2.1 Fabry disease is an inherited lysosomal storage disease caused by a non-functional or only partially functional enzyme, alpha-galactosidase A (alpha‑gal A). Decreased activity of alpha-gal A in lysosomes results in the accumulation of enzyme substrates (Gb3 and lyso‑Gb3) which cause cellular damage in tissues throughout the body.
2.2 Symptoms include pain that spreads through the body (called a Fabry crisis), gastrointestinal complications, headaches, impaired sweating, vertigo and hearing impairment. The age of onset, severity and progression of Fabry disease is variable. Accumulation of Gb3 in lysosomes leads to irreversible organ damage, resulting in progressive kidney and heart disease and increased risk of stroke at a relatively young age. Fabry disease can have a profound impact on health-related quality of life and can reduce life expectancy. The company estimates that there are 855 people with Fabry disease in England, suggesting a prevalence of approximately 0.002%. The company estimated that there are around 142 people for whom migalastat may be an appropriate option.

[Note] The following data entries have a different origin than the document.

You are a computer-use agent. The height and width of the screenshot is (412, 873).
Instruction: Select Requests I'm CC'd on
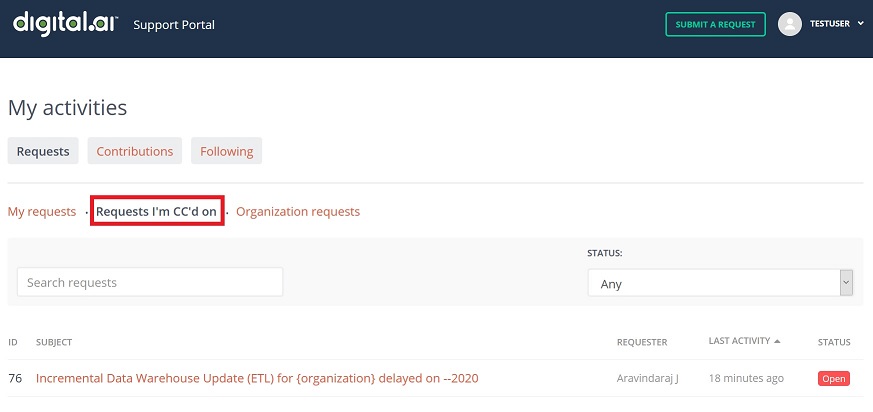(x=156, y=212)
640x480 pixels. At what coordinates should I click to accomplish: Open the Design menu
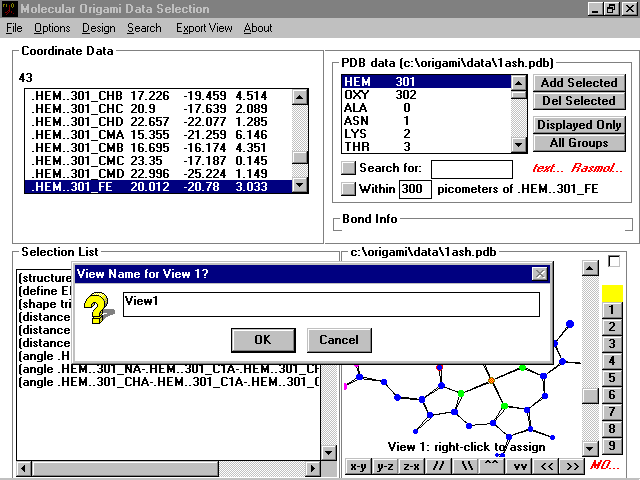(98, 28)
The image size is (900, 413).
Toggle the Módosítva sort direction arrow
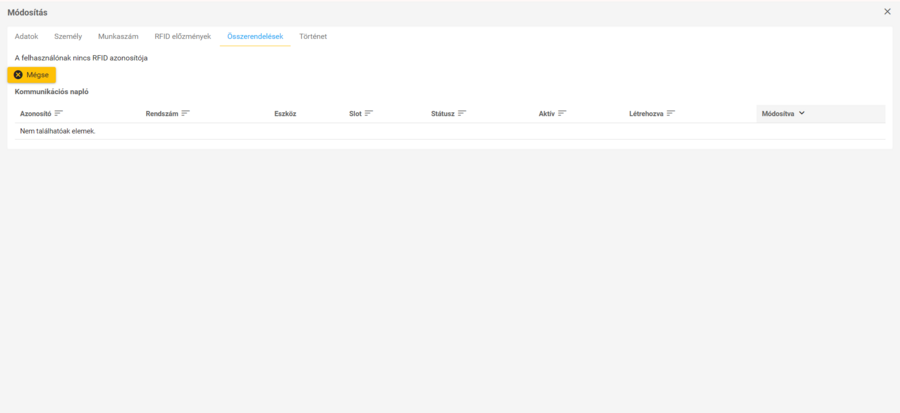802,114
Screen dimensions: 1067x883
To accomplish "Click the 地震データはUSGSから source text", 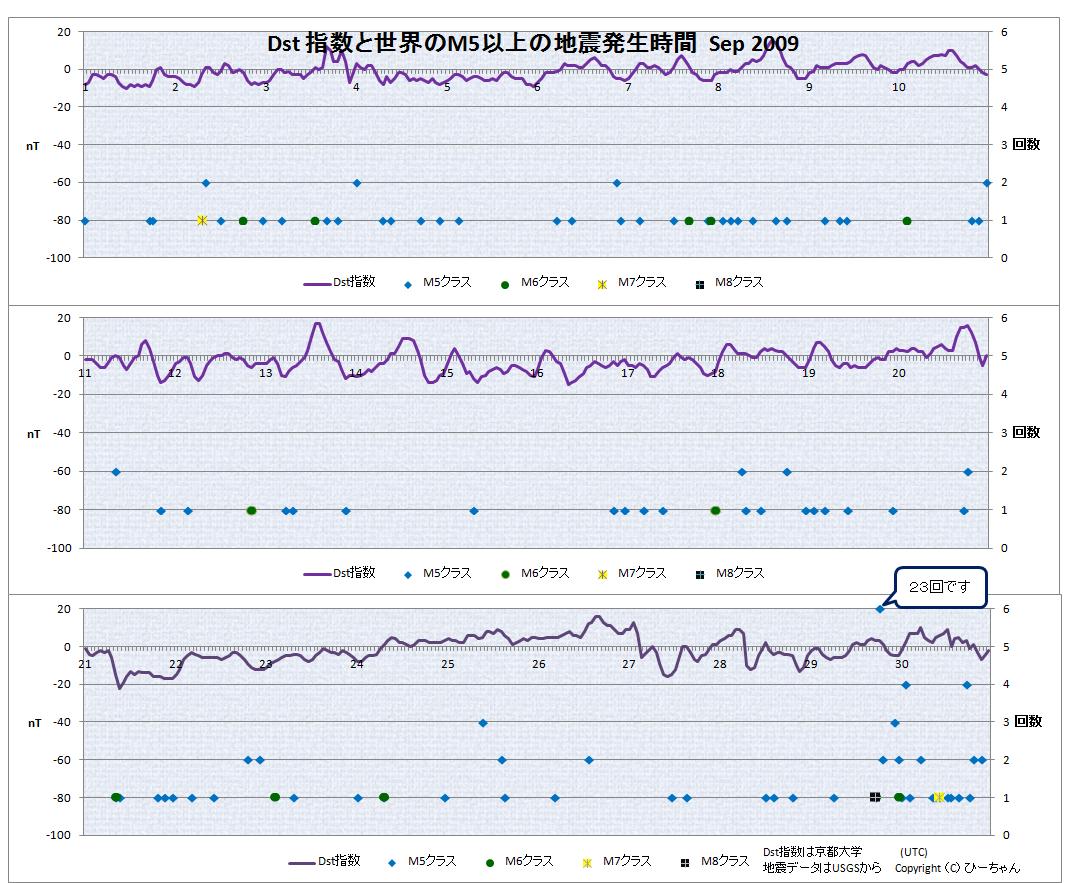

2.3 There is no cure for Fabry disease. Current treatment options are infusions with enzyme replacement therapy (ERT; agalsidase alfa or agalsidase beta) every 2 weeks, or supportive care to manage the symptoms and complications. ERT is a lifelong treatment that reduces symptoms and slows disease progression. In England, 8 highly specialist lysosomal storage disorder centres (5 adult centres and 3 paediatric centres) diagnose, assess and treat patients.